In a departure from previous operations in the capital area, the rebels have been careful to temper their optimism about their prospects in this offensive. The rebels claim they are now advancing cautiously while ensuring adequate supply lines for their forward units. Previous operations were costly, reckless and easily repelled. The rebels also say they are now being extra careful about clearing any suspected sniper nests to their rear and that they are prepared to fall back if they encounter overwhelming resistance from loyalist units.

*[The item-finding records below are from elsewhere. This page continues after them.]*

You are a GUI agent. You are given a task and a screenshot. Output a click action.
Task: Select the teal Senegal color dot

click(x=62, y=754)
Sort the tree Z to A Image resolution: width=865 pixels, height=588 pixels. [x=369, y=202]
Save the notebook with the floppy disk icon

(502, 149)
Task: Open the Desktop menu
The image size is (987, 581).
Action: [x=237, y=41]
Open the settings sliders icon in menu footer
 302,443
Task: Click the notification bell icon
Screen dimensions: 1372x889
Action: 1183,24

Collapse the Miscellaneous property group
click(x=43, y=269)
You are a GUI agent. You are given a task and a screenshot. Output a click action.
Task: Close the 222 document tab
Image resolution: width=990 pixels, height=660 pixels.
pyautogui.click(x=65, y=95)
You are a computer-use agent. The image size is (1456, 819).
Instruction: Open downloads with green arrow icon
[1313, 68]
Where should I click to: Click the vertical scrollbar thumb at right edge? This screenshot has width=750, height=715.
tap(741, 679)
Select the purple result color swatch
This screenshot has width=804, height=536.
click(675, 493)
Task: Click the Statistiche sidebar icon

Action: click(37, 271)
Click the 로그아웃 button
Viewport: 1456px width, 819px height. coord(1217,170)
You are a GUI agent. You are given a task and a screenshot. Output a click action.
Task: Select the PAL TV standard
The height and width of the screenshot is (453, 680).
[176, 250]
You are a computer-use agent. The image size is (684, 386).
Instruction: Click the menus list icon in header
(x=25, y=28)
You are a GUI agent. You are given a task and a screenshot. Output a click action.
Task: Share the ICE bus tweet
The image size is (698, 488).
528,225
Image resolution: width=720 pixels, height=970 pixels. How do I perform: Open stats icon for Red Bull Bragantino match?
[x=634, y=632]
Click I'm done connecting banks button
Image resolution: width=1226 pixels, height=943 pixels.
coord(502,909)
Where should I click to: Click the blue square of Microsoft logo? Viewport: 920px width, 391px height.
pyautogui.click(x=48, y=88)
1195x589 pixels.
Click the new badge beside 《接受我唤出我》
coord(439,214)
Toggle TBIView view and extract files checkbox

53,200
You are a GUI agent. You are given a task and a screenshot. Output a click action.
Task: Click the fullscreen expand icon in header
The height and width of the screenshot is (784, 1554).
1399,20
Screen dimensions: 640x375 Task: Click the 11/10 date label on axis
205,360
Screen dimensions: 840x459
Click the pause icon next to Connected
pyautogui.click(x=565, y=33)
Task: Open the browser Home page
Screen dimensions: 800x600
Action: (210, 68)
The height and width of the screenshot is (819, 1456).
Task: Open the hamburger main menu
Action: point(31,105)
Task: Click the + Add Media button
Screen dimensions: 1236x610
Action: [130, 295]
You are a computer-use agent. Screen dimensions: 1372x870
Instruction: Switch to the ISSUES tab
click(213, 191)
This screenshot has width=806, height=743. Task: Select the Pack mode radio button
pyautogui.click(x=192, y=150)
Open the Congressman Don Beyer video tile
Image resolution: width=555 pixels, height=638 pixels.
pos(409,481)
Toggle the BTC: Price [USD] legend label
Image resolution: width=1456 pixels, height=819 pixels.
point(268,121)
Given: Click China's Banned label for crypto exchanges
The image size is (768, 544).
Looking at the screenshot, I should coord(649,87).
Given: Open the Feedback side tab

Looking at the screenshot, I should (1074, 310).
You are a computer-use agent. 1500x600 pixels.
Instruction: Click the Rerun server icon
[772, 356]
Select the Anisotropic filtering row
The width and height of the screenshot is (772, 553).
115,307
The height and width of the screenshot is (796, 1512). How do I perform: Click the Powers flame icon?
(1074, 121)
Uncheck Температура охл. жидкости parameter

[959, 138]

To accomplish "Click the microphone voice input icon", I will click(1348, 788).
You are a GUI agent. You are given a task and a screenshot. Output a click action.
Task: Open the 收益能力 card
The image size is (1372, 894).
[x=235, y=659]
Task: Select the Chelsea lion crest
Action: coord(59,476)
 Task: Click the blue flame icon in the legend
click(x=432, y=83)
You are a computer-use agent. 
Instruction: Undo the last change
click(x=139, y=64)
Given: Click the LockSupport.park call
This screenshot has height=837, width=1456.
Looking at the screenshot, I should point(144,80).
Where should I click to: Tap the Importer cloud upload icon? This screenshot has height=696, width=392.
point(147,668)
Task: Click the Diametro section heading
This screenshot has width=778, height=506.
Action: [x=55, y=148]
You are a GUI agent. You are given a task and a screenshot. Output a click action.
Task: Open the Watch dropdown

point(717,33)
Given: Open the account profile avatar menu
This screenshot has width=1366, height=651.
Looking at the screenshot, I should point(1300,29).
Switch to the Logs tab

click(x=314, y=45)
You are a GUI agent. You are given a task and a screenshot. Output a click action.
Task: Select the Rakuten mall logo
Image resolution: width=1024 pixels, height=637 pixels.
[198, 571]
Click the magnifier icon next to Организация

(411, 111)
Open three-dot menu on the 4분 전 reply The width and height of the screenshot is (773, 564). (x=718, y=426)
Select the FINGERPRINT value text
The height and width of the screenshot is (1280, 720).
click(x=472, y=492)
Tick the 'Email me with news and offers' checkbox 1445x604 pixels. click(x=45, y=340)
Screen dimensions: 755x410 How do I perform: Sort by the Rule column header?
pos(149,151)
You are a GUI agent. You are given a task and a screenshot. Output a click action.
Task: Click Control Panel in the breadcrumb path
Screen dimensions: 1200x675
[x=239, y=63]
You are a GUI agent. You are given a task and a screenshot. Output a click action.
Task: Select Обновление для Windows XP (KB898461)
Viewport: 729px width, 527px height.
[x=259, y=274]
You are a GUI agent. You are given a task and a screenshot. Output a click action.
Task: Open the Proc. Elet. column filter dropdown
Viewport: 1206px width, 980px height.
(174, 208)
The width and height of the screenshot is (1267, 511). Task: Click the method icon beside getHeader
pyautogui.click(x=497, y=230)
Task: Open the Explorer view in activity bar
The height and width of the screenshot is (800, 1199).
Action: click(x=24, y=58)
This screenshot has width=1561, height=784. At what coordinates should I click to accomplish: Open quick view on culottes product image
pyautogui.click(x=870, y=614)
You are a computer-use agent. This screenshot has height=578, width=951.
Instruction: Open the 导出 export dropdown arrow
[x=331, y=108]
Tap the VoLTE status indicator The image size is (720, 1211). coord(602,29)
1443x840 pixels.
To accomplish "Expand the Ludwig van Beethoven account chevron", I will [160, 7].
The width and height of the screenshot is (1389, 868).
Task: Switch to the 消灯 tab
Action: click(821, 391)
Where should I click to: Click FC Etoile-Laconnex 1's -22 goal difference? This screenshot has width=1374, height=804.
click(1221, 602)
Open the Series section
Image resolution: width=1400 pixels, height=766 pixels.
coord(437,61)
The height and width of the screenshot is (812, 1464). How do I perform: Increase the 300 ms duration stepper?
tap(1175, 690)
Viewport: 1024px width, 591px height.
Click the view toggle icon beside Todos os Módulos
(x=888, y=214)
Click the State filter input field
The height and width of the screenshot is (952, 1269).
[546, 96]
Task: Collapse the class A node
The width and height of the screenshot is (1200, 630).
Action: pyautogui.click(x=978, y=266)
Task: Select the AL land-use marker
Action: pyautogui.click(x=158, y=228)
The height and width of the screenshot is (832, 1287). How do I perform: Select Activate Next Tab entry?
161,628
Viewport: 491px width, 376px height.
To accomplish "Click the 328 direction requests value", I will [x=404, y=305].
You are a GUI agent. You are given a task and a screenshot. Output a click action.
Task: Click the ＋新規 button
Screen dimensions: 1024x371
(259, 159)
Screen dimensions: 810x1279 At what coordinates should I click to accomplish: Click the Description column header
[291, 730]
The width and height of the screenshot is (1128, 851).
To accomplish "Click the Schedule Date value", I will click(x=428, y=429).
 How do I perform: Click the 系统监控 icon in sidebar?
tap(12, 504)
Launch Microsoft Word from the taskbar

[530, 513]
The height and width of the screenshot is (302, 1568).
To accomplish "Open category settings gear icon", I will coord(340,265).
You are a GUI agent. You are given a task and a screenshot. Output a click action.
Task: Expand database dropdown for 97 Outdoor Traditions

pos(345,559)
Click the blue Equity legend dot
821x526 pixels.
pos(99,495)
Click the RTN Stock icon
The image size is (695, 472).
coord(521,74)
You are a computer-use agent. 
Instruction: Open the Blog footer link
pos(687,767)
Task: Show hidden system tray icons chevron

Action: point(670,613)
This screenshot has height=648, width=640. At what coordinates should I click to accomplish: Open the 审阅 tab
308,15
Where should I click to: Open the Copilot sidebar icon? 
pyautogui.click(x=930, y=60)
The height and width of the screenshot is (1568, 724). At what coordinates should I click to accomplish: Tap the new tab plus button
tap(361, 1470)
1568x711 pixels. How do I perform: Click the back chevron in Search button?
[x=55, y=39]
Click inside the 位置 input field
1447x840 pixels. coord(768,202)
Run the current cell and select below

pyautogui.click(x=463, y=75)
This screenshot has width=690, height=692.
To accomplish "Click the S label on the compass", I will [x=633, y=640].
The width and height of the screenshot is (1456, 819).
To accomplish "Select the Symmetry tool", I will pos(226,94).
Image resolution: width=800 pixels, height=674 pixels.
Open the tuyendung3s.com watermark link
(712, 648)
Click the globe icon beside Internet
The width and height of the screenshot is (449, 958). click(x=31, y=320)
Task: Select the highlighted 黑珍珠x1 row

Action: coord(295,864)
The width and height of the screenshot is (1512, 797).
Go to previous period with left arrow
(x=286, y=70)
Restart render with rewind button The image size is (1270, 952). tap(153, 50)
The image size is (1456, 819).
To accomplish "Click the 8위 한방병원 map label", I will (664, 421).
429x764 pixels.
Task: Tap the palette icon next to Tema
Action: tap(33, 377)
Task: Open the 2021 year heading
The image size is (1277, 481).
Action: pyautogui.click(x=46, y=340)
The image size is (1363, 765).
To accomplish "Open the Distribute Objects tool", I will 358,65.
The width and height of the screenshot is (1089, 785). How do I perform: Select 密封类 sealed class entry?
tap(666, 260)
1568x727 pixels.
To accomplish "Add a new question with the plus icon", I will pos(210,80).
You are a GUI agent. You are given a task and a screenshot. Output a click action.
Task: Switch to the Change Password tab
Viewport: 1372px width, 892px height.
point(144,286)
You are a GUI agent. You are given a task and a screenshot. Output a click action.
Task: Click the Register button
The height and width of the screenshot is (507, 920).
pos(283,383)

Meanwhile, farther to the north in Idlib and Aleppo provinces, the rebels have also gradually realized they need to better organize themselves if they hope to overrun remaining regime bases and airfields in the region and avoid protracted sieges. Indeed, disparate rebel units fighting in the north have begun an unprecedented effort at cooperation.
Tactical Changes in the North
Structures of Cooperation
The rebels reportedly set up four command centers to take charge of different fronts. Each command center directly oversees 30 to 40 rebel units and communicates their actions to the other command centers. Simultaneously engaging numerous regime positions in the province forces the regime's air support and potential reinforcements to be spread thin and leaves them unable to comprehensively respond in each attacked sector.
According to an on-the-ground reporter from Time magazine, the Battle of Reinforced Structures involves the active cooperation of Jabhat al-Nusra, as well as secular groups such as Afif Suleiman's Free Syrian Army-affiliated Idlib Revolutionary Military Council. While such cooperation is indispensable if rebel operations are to succeed, the fact that secular Free Syrian Army units are coordinating at such a high level with rebel groups deemed terrorist organizations by the United States likely worries Washington greatly. In fact, numerous non-Salafist rebel units have recently complained that the foreign weapons supply in the north started to falter after Jabhat al-Nusra was designated a terrorist organization.